Condition or disease Intervention/treatment Phase
Schizophrenia Drug: Folate Drug: Placebo Phase 4

Detailed Description:

This study is a three-month, placebo-controlled trial of folate 2mg/d in 50 schizophrenia patients who score at least a 3 (moderate or greater severity) on at least one of the SANS global assessment subscales, with the exception of the attention global assessment subscale.

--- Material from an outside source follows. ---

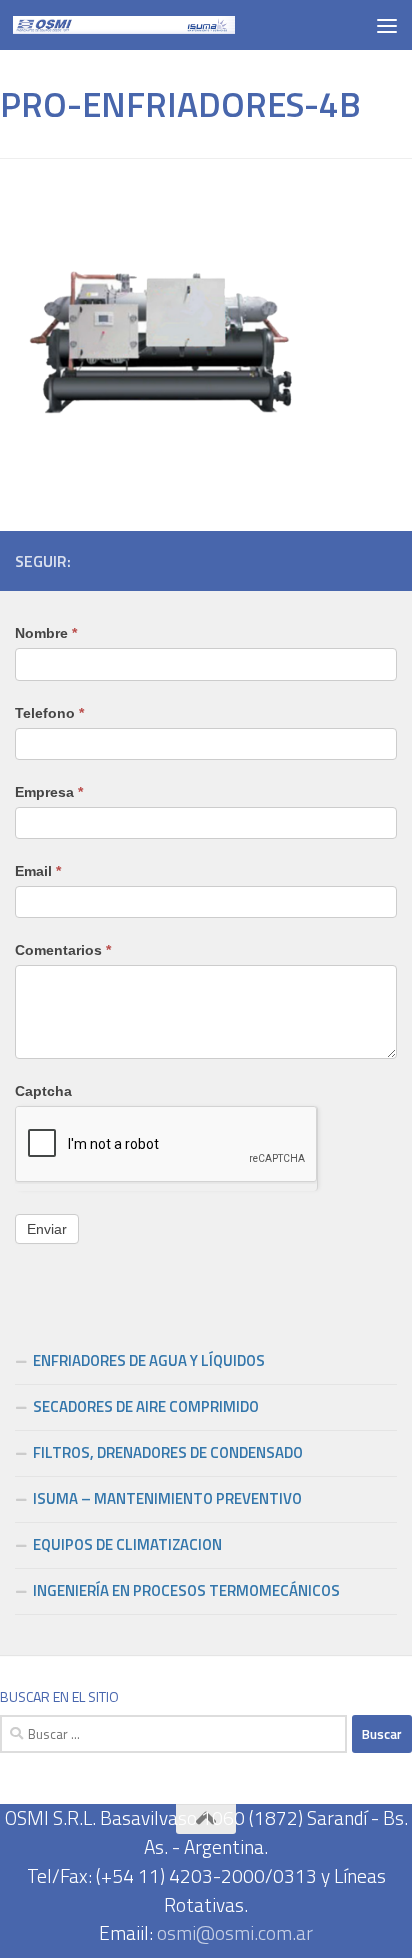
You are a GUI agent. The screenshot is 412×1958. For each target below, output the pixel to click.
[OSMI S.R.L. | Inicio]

The specific aims of this study are:

  • To examine factors potentially contributing to differences in blood folate, homocysteine or B12 levels between patients at baseline, including dietary intake and cigarette smoking.
  • To test the hypothesis that low folate is associated with negative symptoms by examining correlations between red blood cell folate concentrations and clinical ratings of negative symptoms and by comparing folate concentrations in deficit syndrome versus non-deficit syndrome patients. We will also control for dietary intake cigarettes smoking, gender, and age.
  • To examine the efficacy of folate supplementation for reducing negative symptoms

Study Design

Study Type : Interventional  (Clinical Trial)
Actual Enrollment : 46 participants
Allocation: Randomized
Intervention Model: Parallel Assignment
Masking: Quadruple (Participant, Care Provider, Investigator, Outcomes Assessor)
Primary Purpose: Treatment
Official Title: Folate Supplementation in Schizophrenia
Study Start Date : December 2003
Primary Completion Date : June 2008
Study Completion Date : June 2008

Resource links provided by the National Library of Medicine

U.S. FDA Resources

Arms and Interventions

Arm Intervention/treatment
Experimental: Folate
Participants will receive a 2 mg/ day dose of folate, for 12 weeks
Drug: Folate
Folic acid taken as 2, 1mg capsule daily for 12 weeks
Other Name: Folate or folic acid
Placebo Comparator: Placebo
Participants will receive a 2 mg/ day dose of placebo, for 12 weeks
Drug: Placebo
Placebo taken as 2, 1mg capsule daily for 12 weeks


Outcome Measures

Primary Outcome Measures :
  1. Correlation Between Baseline Blood Folate, Homocysteine or B12 Levels and Dietary Intake or Cigarette Smoking [ Time Frame: 12 weeks ]
  2. Efficacy of Folate Supplementation for Reducing Negative Symptoms as Measured by the SANS [ Time Frame: Baseline score vs. week 12 score ]
    The change from baseline to week 12 on the scale for the assessment of negative symptoms (SANS) total score. Total SANS scores range from 0-100. The SANS is comprised of 5 sub-scales: Affective Flattening or Blunting (score range 0-35), Alogia (score range 0-20), Avolition-Apathy (score range 0-15), Anhedonia-Asociality (score range 0-20), and Attention (0-10). For each sub-scale, the higher the score the more prominent the negative symptoms were. The total score was computed by adding all the sub-scale total scores. To compute change in scores, baseline scores were subtracted from week 12 scores, resulting in a change score. Lower values signify greater improvement (i.e. week 12 score was lower than baseline score).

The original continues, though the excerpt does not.